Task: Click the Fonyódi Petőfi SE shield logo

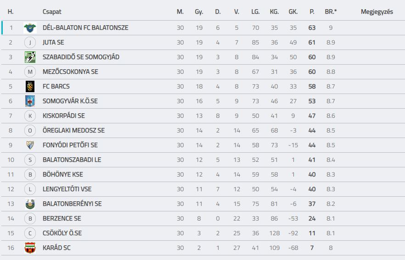Action: pyautogui.click(x=30, y=145)
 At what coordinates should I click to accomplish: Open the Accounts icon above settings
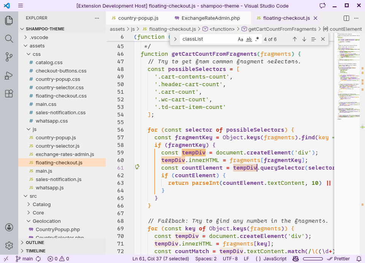point(9,228)
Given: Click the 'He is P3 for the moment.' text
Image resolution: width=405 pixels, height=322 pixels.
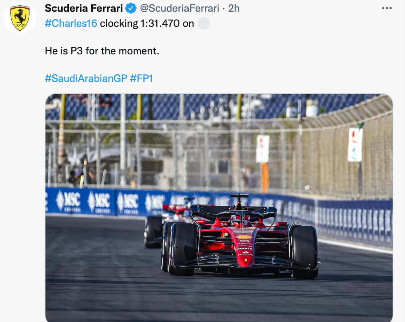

== What is expected ==
Retype verbatim only the lines beginning with the line that contains "Given: Click the" and ending with the last line of the listing above; pictures are to be excluded.

== Reply ==
Given: Click the 'He is P3 for the moment.' text
Image resolution: width=405 pixels, height=322 pixels.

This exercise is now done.